【まおしゅう2展示】絶対に見つかってはいけないものを消滅させる話 マトリフは見つけた箱を手にして首を傾げた。マトリフの洞窟には雑多な物が溢れている。散らかったそれらを片付けようと気まぐれを起こしたはいいものの、中には持ち主のマトリフでさえ不可解な物も紛れていた。
マトリフが手にしたのは細長い箱である。ちょうど輝きの杖が入るほどの大きさだ。随分と重く、やけに頑丈な木箱で、厳重に封がされている。中身が思い出せなくてマトリフは記憶を辿った。だが思い出せない。
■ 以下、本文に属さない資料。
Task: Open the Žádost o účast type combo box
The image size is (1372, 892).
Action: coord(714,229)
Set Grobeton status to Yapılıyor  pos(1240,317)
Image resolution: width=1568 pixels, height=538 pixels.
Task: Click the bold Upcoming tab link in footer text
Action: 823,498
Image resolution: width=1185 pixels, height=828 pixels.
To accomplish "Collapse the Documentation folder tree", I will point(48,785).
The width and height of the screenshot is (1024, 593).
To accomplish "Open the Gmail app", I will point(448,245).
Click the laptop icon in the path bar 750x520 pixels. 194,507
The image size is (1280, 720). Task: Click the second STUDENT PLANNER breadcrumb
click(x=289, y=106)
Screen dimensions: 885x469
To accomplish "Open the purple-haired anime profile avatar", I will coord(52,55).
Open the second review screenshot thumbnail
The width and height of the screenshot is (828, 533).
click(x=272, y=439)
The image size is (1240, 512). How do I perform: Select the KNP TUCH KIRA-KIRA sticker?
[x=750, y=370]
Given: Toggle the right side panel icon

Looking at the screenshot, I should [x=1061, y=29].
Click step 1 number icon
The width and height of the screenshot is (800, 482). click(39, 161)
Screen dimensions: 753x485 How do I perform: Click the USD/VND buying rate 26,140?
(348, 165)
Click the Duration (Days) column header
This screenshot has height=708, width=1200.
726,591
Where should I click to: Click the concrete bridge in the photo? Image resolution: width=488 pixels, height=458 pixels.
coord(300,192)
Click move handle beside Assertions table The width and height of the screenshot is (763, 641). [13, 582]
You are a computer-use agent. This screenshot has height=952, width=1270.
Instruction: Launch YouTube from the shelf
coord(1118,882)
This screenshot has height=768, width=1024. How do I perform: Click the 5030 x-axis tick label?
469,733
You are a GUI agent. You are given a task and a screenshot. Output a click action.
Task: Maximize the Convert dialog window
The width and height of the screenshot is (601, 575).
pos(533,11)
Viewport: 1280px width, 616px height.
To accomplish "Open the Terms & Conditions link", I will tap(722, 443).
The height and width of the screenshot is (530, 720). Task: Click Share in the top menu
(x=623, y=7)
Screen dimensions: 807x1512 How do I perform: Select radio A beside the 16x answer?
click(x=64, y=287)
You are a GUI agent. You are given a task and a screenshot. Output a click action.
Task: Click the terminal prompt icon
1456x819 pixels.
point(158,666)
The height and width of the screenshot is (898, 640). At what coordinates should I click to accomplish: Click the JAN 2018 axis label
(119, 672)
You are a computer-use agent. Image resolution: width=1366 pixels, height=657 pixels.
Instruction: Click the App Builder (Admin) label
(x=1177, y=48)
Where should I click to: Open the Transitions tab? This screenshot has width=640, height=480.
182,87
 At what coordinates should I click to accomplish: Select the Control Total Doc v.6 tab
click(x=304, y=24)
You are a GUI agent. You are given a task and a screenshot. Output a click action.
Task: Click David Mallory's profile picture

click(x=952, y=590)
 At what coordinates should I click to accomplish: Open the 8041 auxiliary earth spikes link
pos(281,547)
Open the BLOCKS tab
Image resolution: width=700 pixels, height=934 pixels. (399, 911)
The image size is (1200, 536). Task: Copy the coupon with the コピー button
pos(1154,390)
ならば見たほうが早かろうと封を解く。木箱の蓋をぱかりと開ければ、そこに鎮座したものが目に入った。
「やべ……」
マトリフは即座に蓋をした。そしてさっき剥がした封をきっちりと巻き付ける。中に入っていた物は、確かにマトリフが過去に使っていた物だ。だがあまりの威力に、使うのを止めて仕舞い込んでいた。
マトリフは咄嗟に洞窟内を見渡す。ガンガディアはちょうど留守だった。マトリフはほっと息をつく。ガンガディアにコレが見つかったら大変なことになる。
さて、あいつがいない間にコレをどうにかしなくては。
マトリフは箱を持ったまま洞窟をウロウロと歩き回る。だが隠すには大きすぎた。ベッドの下なんて安直な場所に隠そうものなら、五秒でバレてガンガディアに「コレは?」と詰め寄られるのがオチだ。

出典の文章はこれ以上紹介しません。